Bagi orang yang mengerti sedikit saja tentang hukum, dia pasti tahu bahwa “ditolak” itu berbeda dengan “tidak dapat diterima”. Jika sebuah perkara divonis “tidak dapat diterima”, berarti pokok perkaranya belum diperiksa karena permohonan itu tidak memenuhi syarat sehingga masih mungkin diperkarakan lagi meskipun tidak selalu bisa. Permohonan yang tidak dapat diterima, misalnya, permohonan yang materinya bukan menjadi wewenang (kompetensi) pengadilan tempat perkara itu diajukan.

Alasan lain dari permohonan yang tidak dapat diterima, misalnya, karena lewat waktu (kedaluwarsa) atau karena pemohonnya tidak punya kedudukan hukum (legal standing) untuk memerkarakan masalah tersebut. Kalau di dalam perkara sengketa kewenangan antarlembaga negara, yang memiliki legal standing dan bisa mengajukan perkara ke MK adalah lembaga negara yang kewenangannya diberikan sebagaimana disebut di dalam UUD 1945.
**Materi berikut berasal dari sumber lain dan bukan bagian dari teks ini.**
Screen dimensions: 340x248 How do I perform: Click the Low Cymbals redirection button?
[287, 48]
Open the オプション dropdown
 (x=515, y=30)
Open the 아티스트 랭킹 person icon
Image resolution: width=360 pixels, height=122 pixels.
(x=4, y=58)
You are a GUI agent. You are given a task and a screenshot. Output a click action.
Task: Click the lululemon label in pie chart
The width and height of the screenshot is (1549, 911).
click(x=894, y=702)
Jadi tidak sembarang orang atau lembaga bisa mengajukan perkara ke MK. Kalau orang atau lembaga yang mengajukan perkara itu tidak punya legal standing, perkaranya pasti “tidak dapat diterima” dan bukan “ditolak.”Kalau yang mengajukan perkara itu punya legal standing, perkaranya “bisa diterima” tapi pokok perkaranya bisa “ditolak” atau “dikabulkan”, tergantung pada pembuktiannya di persidangan.

Dalam pengalaman, banyak orang menyikapi putusan pengadilan tanpa paham nomenklatur atau istilah-istilah resmi yang harus dipergunakan di dalam hukum. Baru-baru ini ada kesalahpahaman yang agak serius saat MK mengabulkan permohonan uji materi atas UU No 1 Tahun 1974 tentang Perkawinan. Di dalam putusan itu disebutkan bahwa anak yang lahir di luar perkawinan memiliki “hubungan keperdataan” bukan hanya dengan ibunya, tetapi juga dengan ayah biologisnya.
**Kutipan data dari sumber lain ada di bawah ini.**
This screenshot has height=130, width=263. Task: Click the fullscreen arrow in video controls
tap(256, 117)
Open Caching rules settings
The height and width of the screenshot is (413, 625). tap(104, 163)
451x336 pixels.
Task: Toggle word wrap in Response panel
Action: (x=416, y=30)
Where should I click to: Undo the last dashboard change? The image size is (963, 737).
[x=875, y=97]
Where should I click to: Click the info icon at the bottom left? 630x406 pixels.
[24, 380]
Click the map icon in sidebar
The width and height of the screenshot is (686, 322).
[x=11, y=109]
Situasi agak runyam karena kemudian ada pihak yang menyamakan begitu saja istilah hukum “hubungan keperdataan” dengan “hubungan nasab”. Padahal hubungan keperdataan itu tidak selalu berarti hubungan nasab. Hubungan keperdataan memang bisa melahirkan hubungan nasab, tetapi tidak semua hubungan keperdataan itu melahirkan hubungan nasab. Dalam hal perkawinan misalnya, anak yang lahir di luar perkawinan tetapi pernikahannya dilakukan secara sah menurut agamanya (seperti kawin siri), maka hubungan keperdataannya adalah hubungan nasab.

Tapi anak yang lahir di luar perkawinan karena perzinaan, perkosaan, atau bayi tabung yang bukan sperma suaminya tidak bisa memiliki hubungan nasab. Anak-anak seperti itu hanya bisa mempunyai hubungan keperdataan di luar hubungan nasab,seperti yang diatur di dalam Pasal 1365 KUH Perdata.
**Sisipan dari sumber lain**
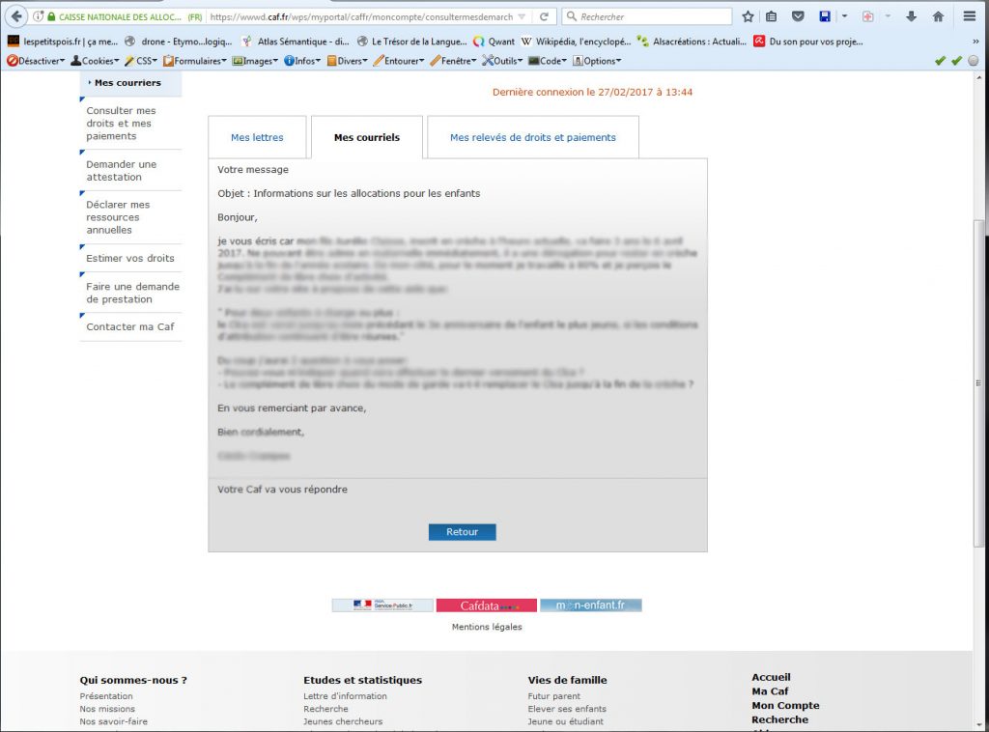
Task: Open the Cookies dropdown in the toolbar
Action: [x=95, y=61]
Masalah ini di dalam hukum sebenarnya sangatlah elementer sehingga kalau di fakultas hukum sudah diajarkan sejak tahun pertama mahasiswa ikut kuliah. Kegaduhan kerap kali terjadi karena ketidakpahaman dan ketidakpahaman kerap kali ditimbulkan oleh cara melihat konsep satu bidang dari bidang yang berbeda.